The challenge is that most enterprises are still trying to govern AI with processes designed for a very different era of technology. Visibility into where personal data moves, which AI systems touch it, and whether the right consent exists for each use case, these are not questions most organisations can answer today. That is exactly the problem Privy by IDfy is built to solve, giving enterprises the data discovery, consent governance, and compliance infrastructure they need to navigate DPDP with confidence.
When the first DPDP penalty finally arrives, there is a good chance it will not start with a breach notification. It will start with an ordinary workflow that was not thought of as a privacy issue at all. If your organisation is navigating DPDP readiness, AI governance, or consent management, we'd be happy to exchange perspectives. Reach out to us at shivani@idfy.com.
FAQ's
What is the DPDP Act, and how does it apply to AI?
The Digital Personal Data Protection Act is India's data protection law, enacted in August 2023 with Rules notified in November 2025. It applies to any organisation that processes the digital personal data of Indian residents. AI systems that use, analyse, or process personal data fall squarely within its scope, regardless of whether the AI use case was the original purpose for which data was collected.
Can employees using ChatGPT create DPDP compliance risk?
Yes. When an employee inputs customer or employee personal data into an external AI tool, that constitutes processing under the DPDP Act. If the original consent collected from the Data Principal does not cover that use, the processing is unlawful. This is one of the most common and least-tracked compliance risks enterprises currently face.
What is the purpose limitation under the DPDP Rules 2025?

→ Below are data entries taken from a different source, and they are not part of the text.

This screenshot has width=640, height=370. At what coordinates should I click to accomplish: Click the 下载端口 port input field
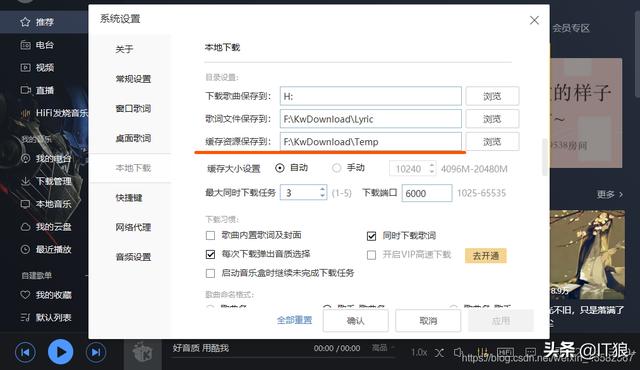(427, 193)

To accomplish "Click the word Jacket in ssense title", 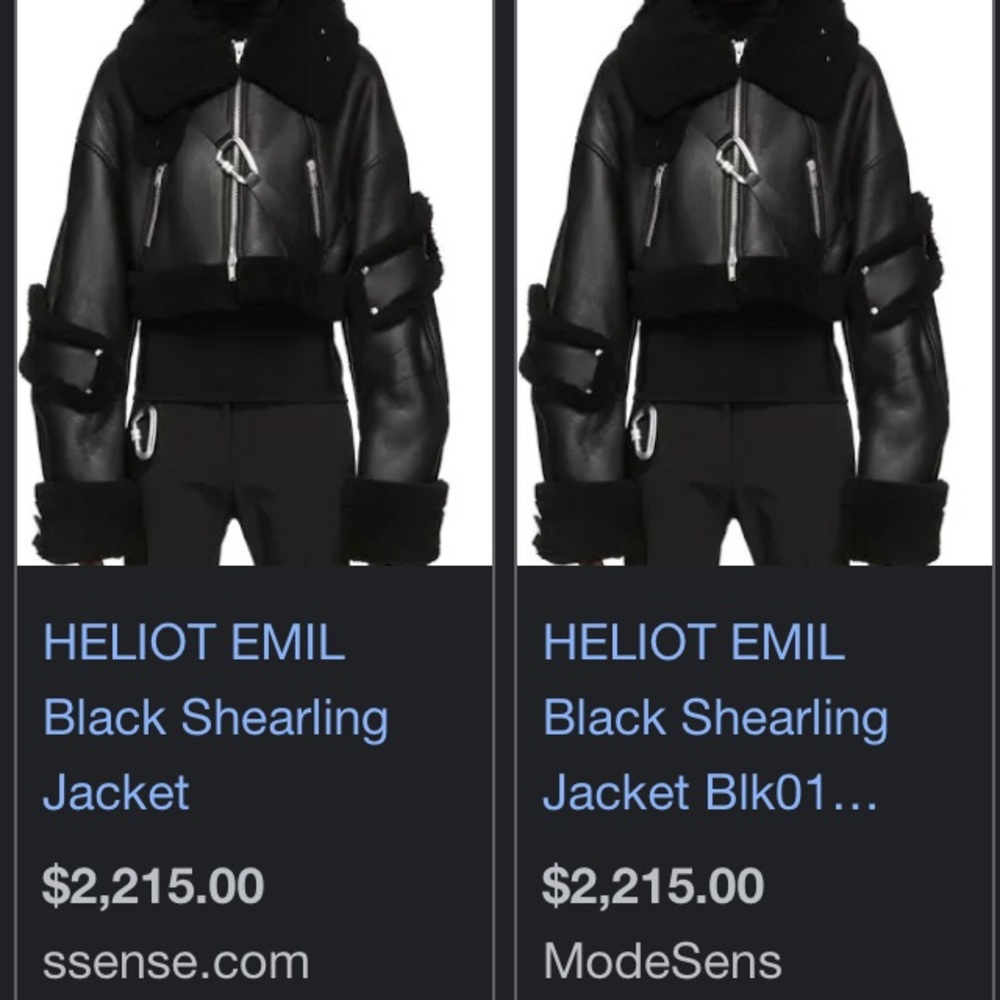I will (116, 792).
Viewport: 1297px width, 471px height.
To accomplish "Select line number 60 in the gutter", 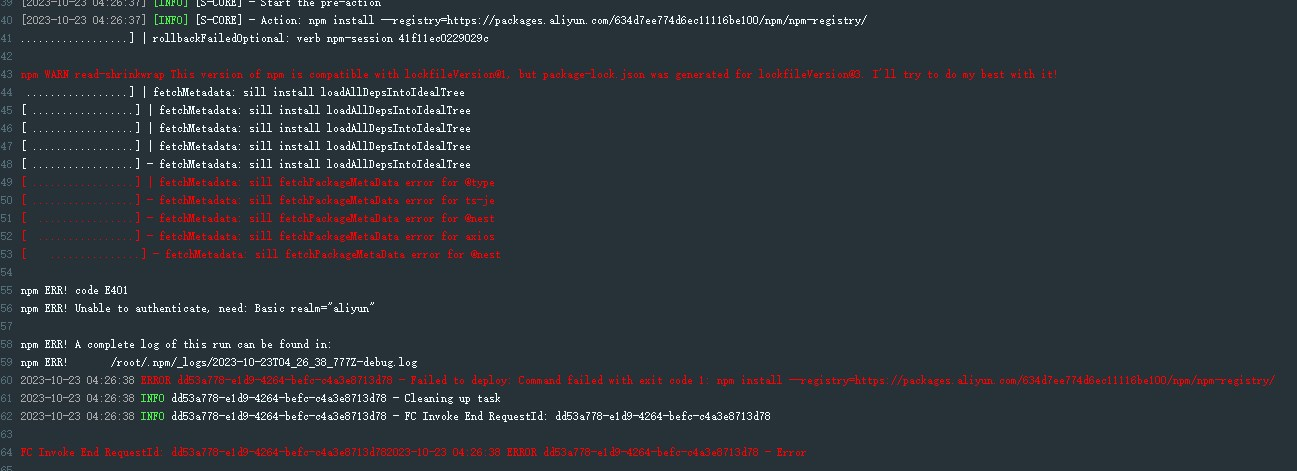I will click(x=7, y=380).
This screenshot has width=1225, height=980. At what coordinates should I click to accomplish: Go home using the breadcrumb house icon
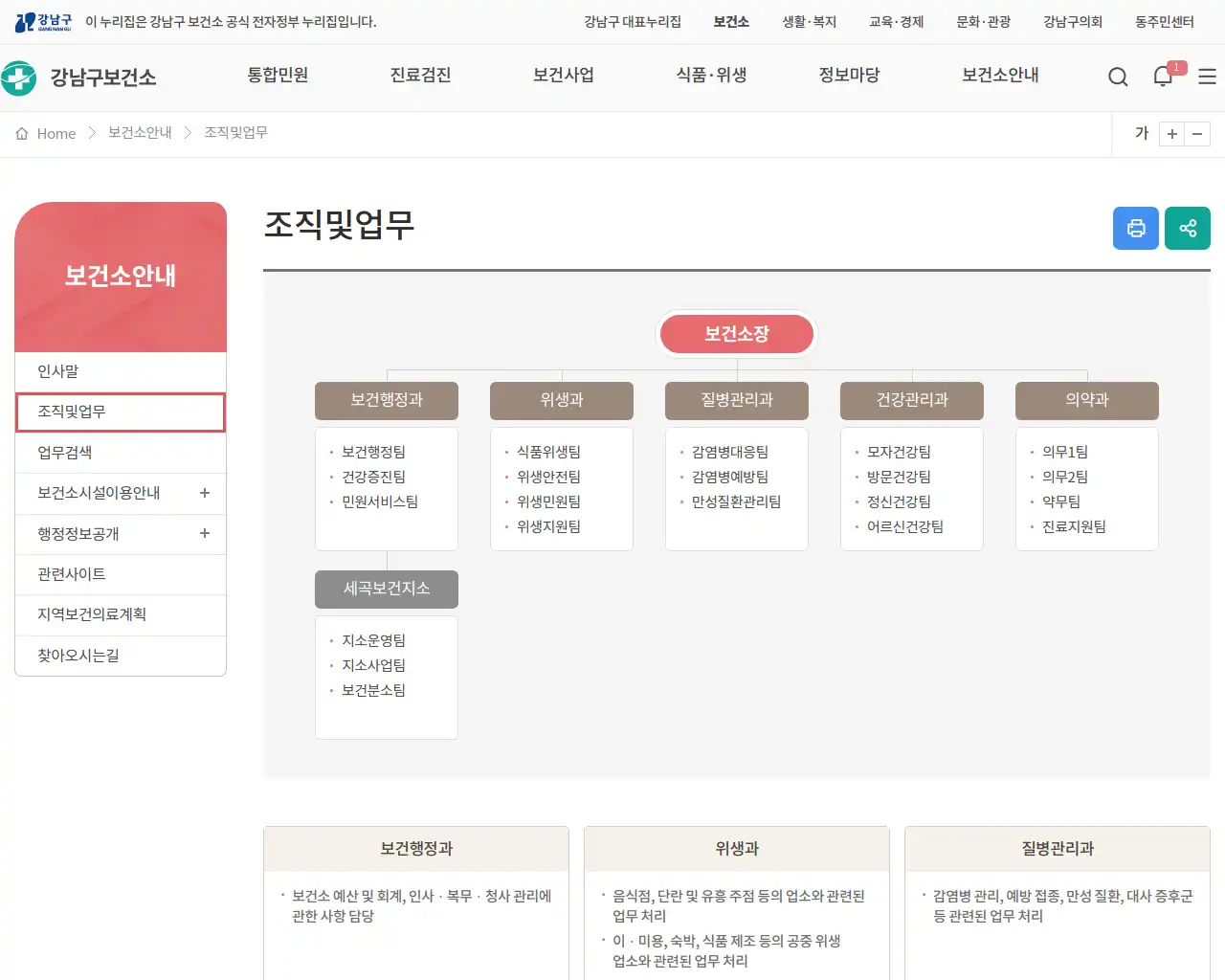[22, 134]
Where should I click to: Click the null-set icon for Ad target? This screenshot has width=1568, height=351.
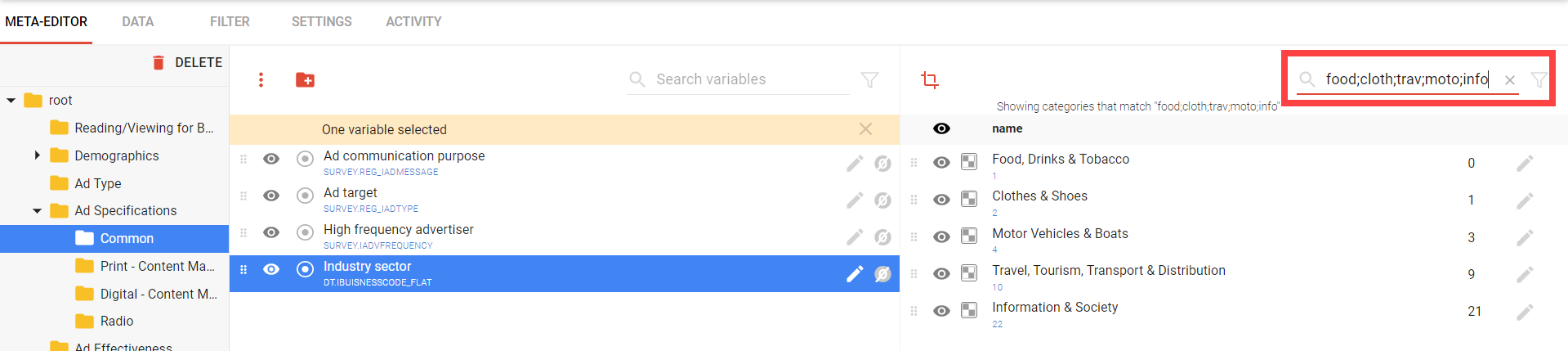pos(882,200)
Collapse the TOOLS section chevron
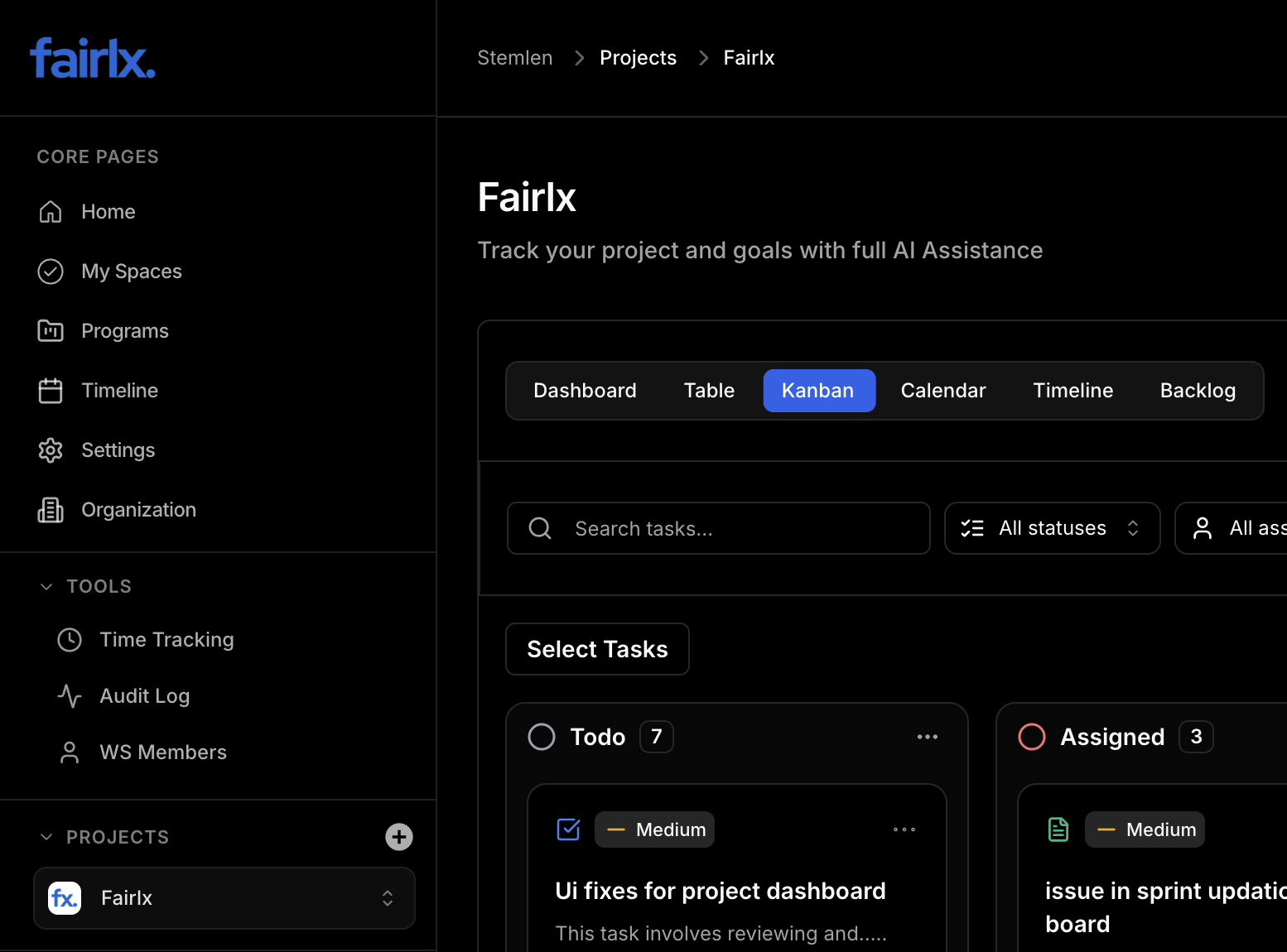The image size is (1287, 952). tap(46, 586)
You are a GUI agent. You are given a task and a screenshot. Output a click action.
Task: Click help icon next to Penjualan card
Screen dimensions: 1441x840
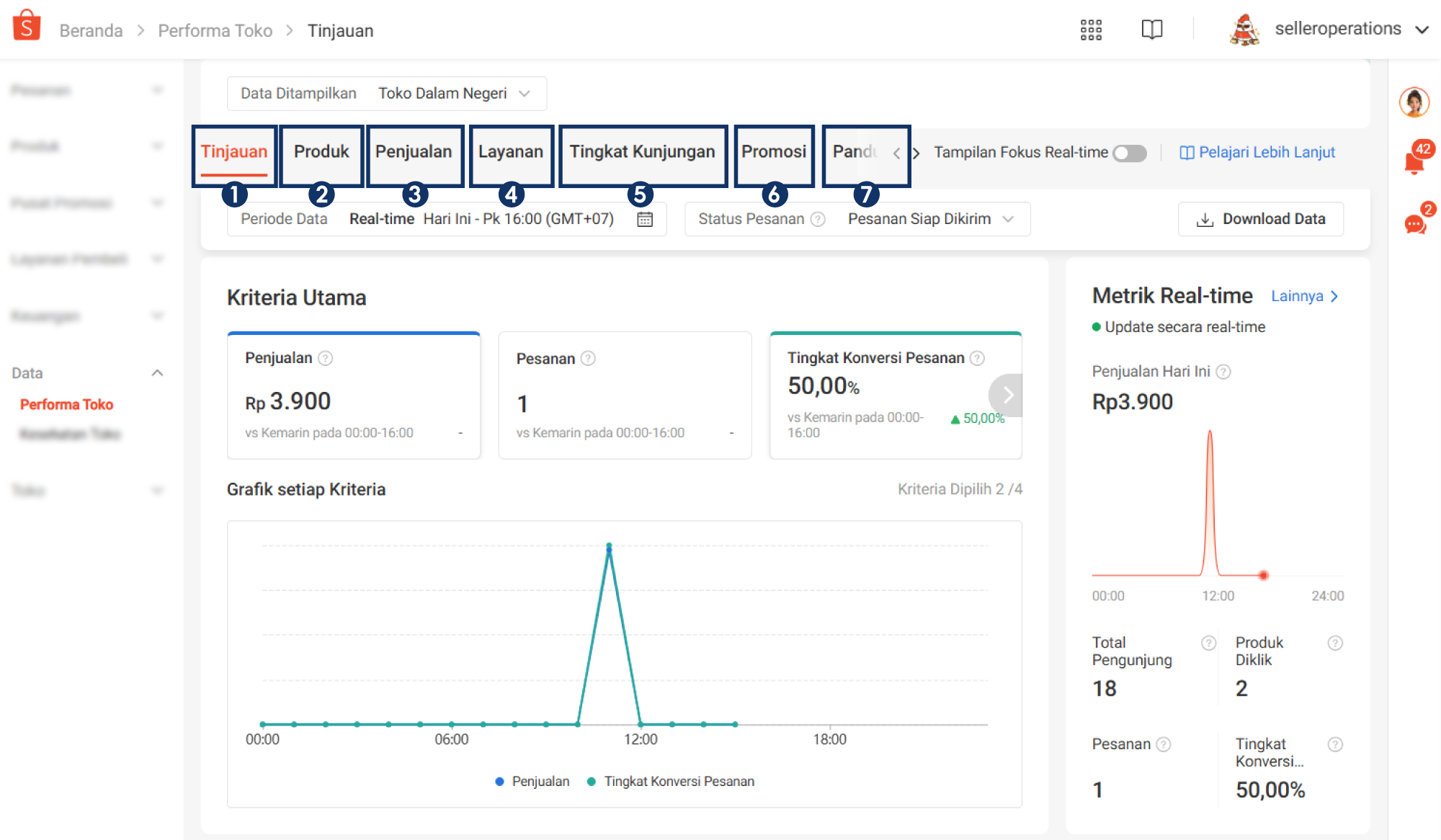tap(326, 358)
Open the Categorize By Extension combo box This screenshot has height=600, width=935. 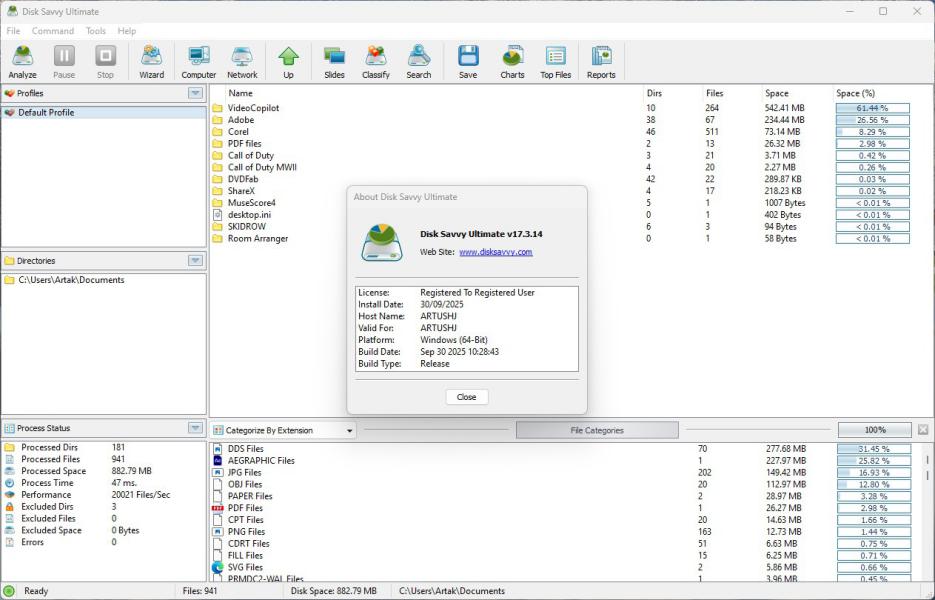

Purpose limitation requires that personal data be used only for the specific purpose for which consent was obtained. Under DPDP Rules 2025, organisations cannot repurpose data for new AI use cases simply because the data is already in their possession. A new purpose requires fresh consent or a valid legal basis under the Act.
What is machine unlearning and why does it matter for DPDP?
Machine unlearning refers to the technical process of removing the influence of a specific individual's data from an already-trained AI model. It matters for DPDP because the Act grants Data Principals the right to erasure. When an AI model has been trained on personal data, fulfilling that right becomes very technically difficult that, in many cases, is currently infeasible at an enterprise scale.
What obligations do Data Fiduciaries have for AI-processed data?
Data Fiduciaries must make sure that personal data that has been processed by AI systems is only collected from data subjects through valid consent, not used for any other purpose, protected by proportional security measures, and is erased if so requested. Moreover, they must inform the Data Protection Board of the incident without unnecessary delay.